Microchip Technology has partnered with Cartesiam, Edge Impulse and Motion Gestures to simplify ML implementation at the edge using the company’s ARM Cortex based 32-bit micro-controllers and microprocessors in its MPLAB X Integrated Development Environment (IDE). Bringing the interface to these partners’ software and solutions into its design environment uniquely positions Microchip to support customers through all phases of their AI/ML projects including data gathering, training the models and inference implementation.
“Adoption of our 32-bit MCUs in AI-at-the-edge applications is growing rapidly and now these designs are easy for any embedded system developer to implement,” said Fanie Duvenhage, vice president of Microchip’s human machine interface and touch function group. “It is also easy to test these solutions using our ML evaluation kits such as the EV18H79A or EV45Y33A.”

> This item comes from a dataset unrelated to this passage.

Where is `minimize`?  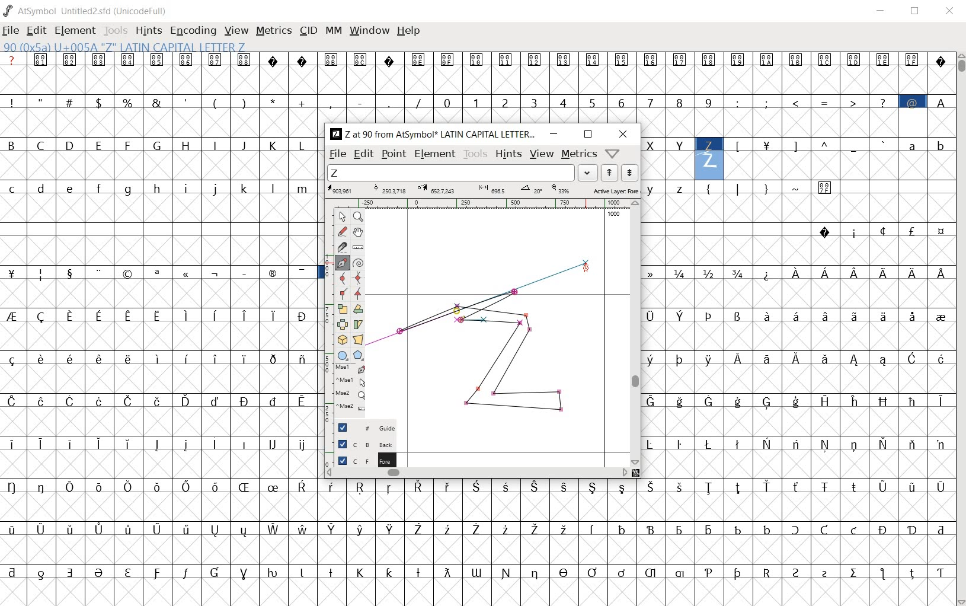 minimize is located at coordinates (555, 134).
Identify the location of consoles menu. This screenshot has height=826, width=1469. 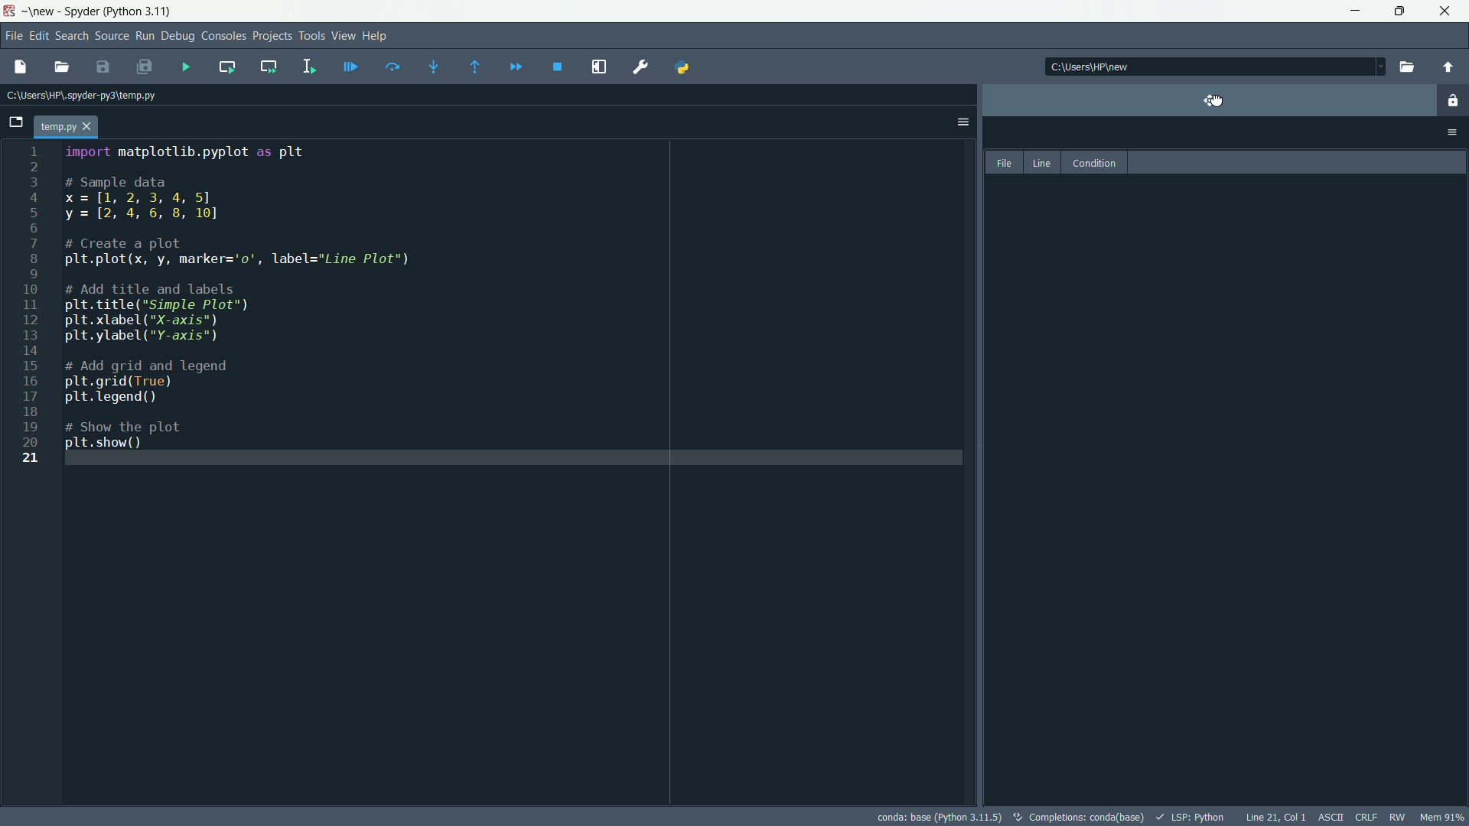
(223, 35).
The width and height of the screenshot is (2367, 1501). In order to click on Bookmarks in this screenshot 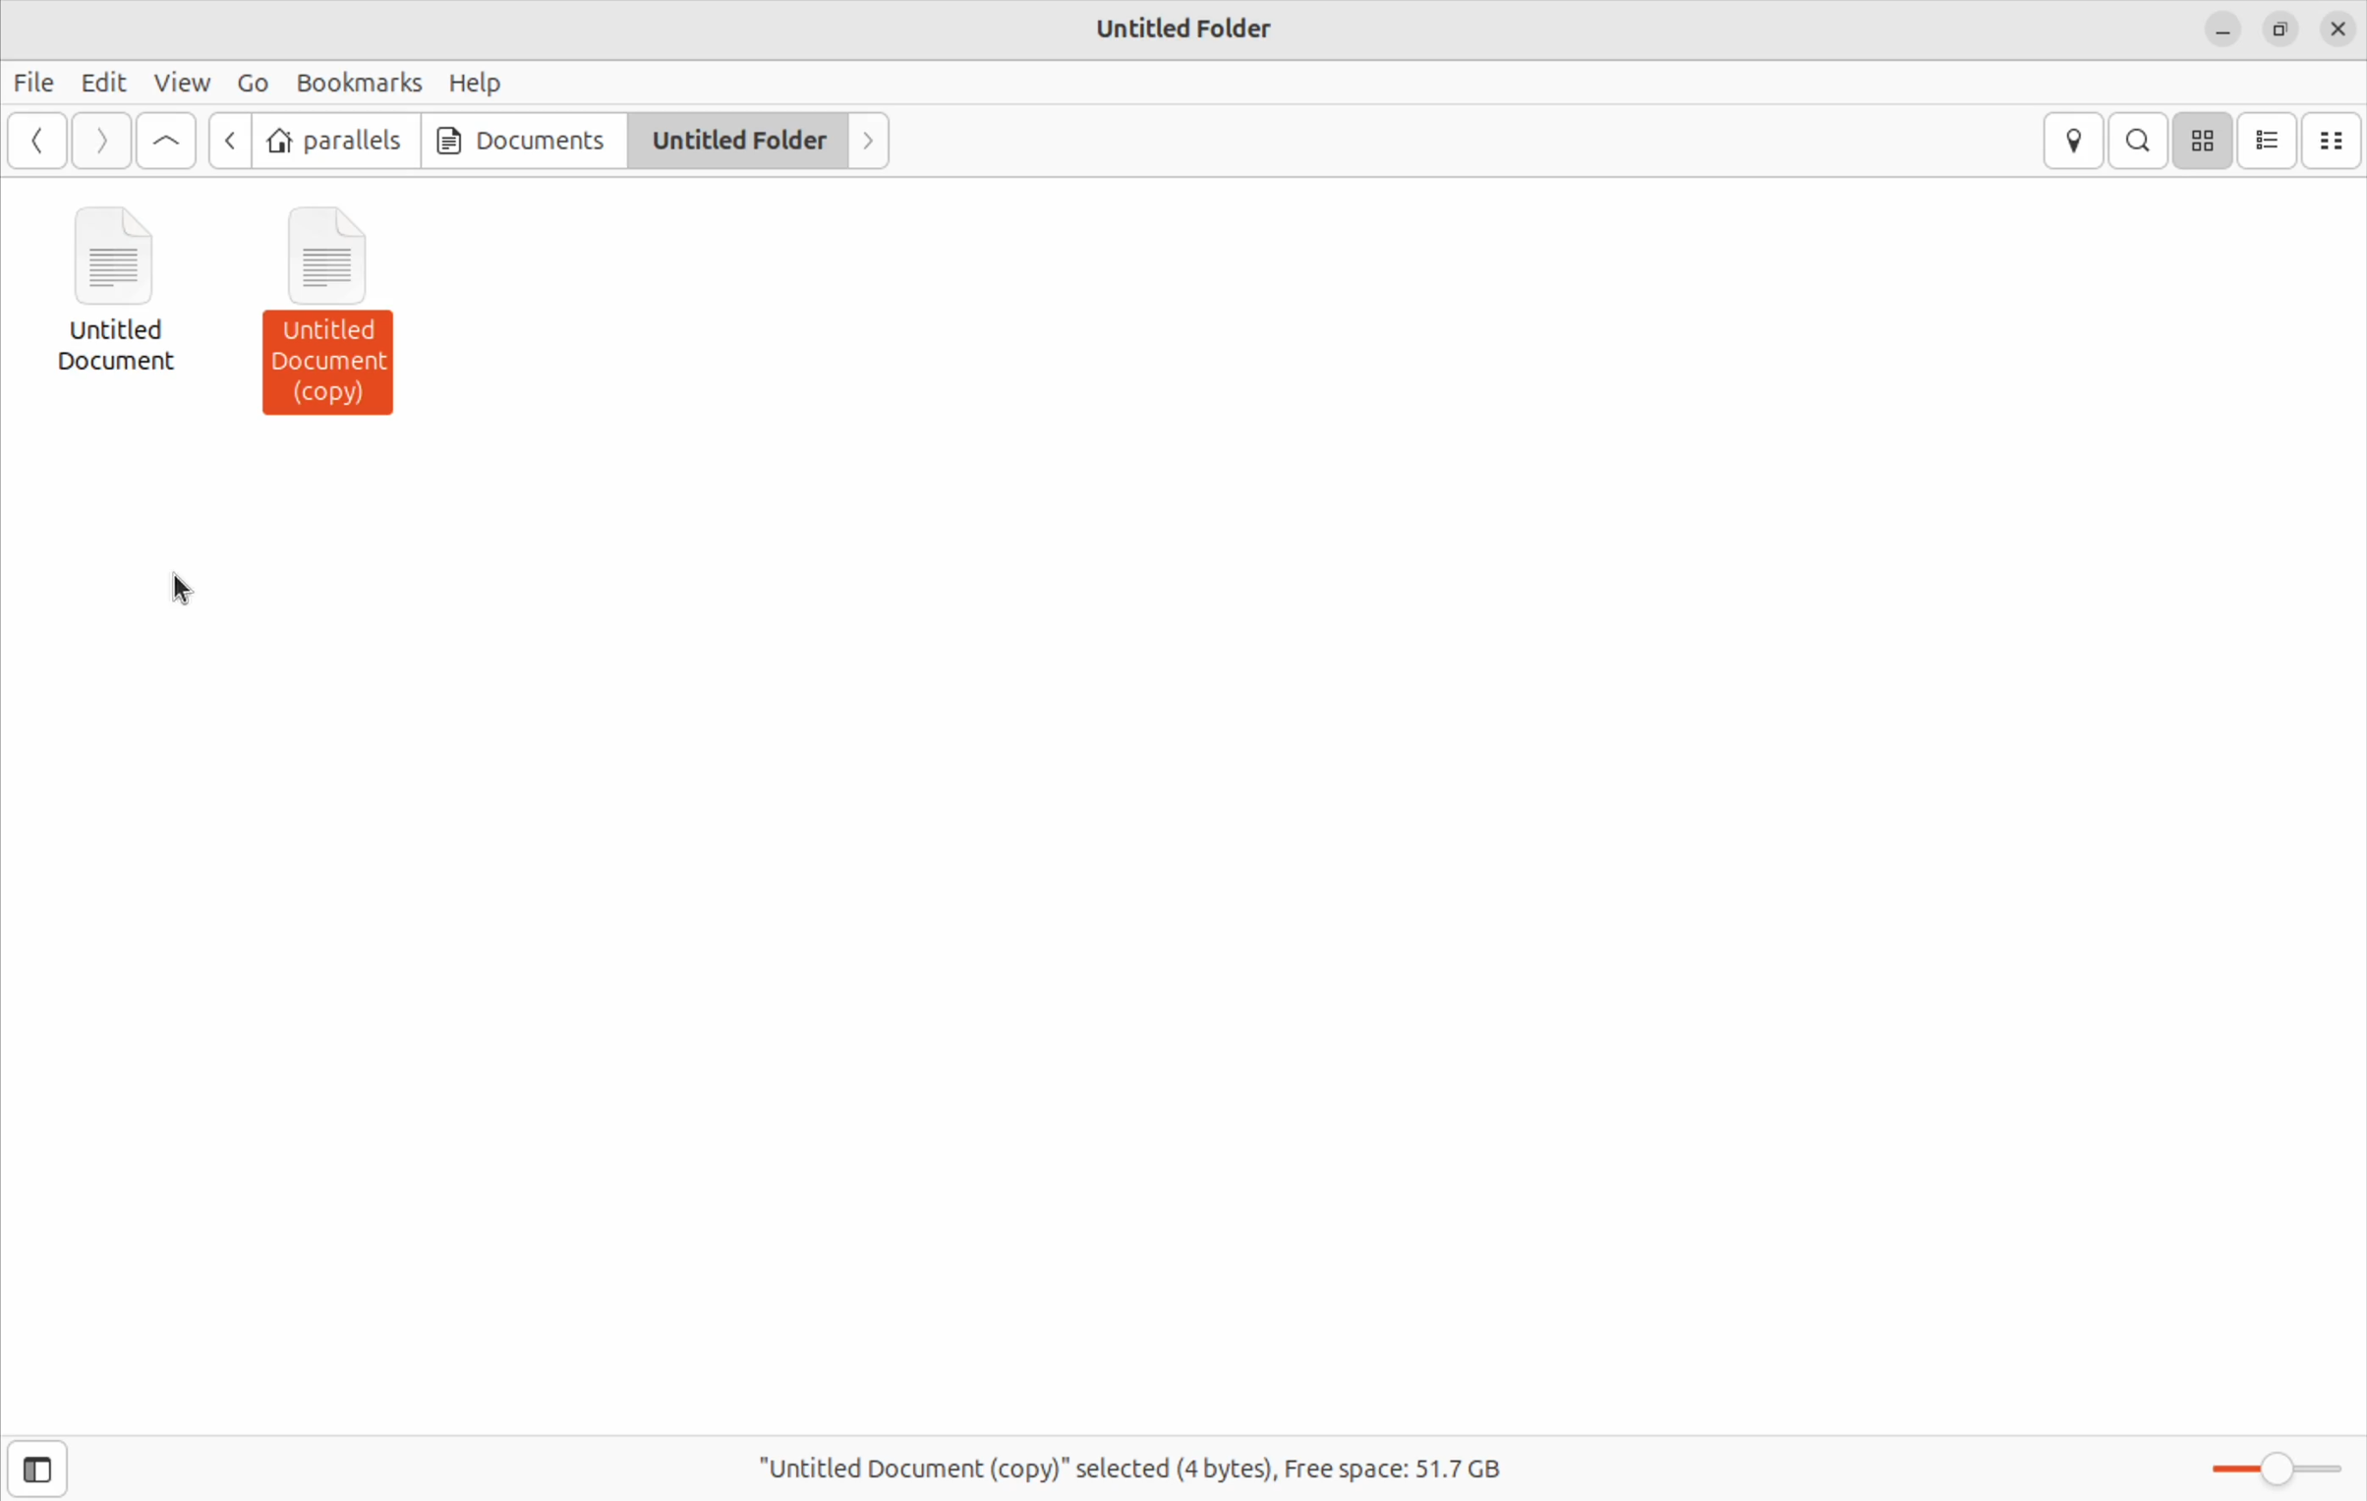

Cartesiam, founded in 2016, is a software publisher specialising in artificial intelligence development tools for microcontrollers. NanoEdge AI Studio, Cartesiam’s patented development environment, allows embedded developers, without any prior knowledge of AI, to rapidly develop specialised machine learning libraries for microcontrollers. Devices leveraging Cartesiam’s technology are already in production at hundreds of sites throughout the World.
Edge Impulse is the end-to-end developer platform for embedded machine learning, enabling enterprises in industrial, enterprise and wearable markets. The platform is free for developers, providing dataset collection, DSP and ML algorithms, testing and highly efficient inference code generation across a wide range of sensor, audio and vision applications. Get started in just minutes thanks to integrated Microchip MPLAB X and evaluation kit support.
Motion Gestures, founded in 2017, provides powerful embedded AI-based gesture recognition software for different sensors, including touch, motion (i.e. IMU) and vision.
Unlike conventional solutions, the company’s platform does not require any training data collection or programming and uses advanced machine learning algorithms.
As a result, gesture software development time and costs are reduced by 10x while gesture recognition accuracy is increased to nearly 100 percent.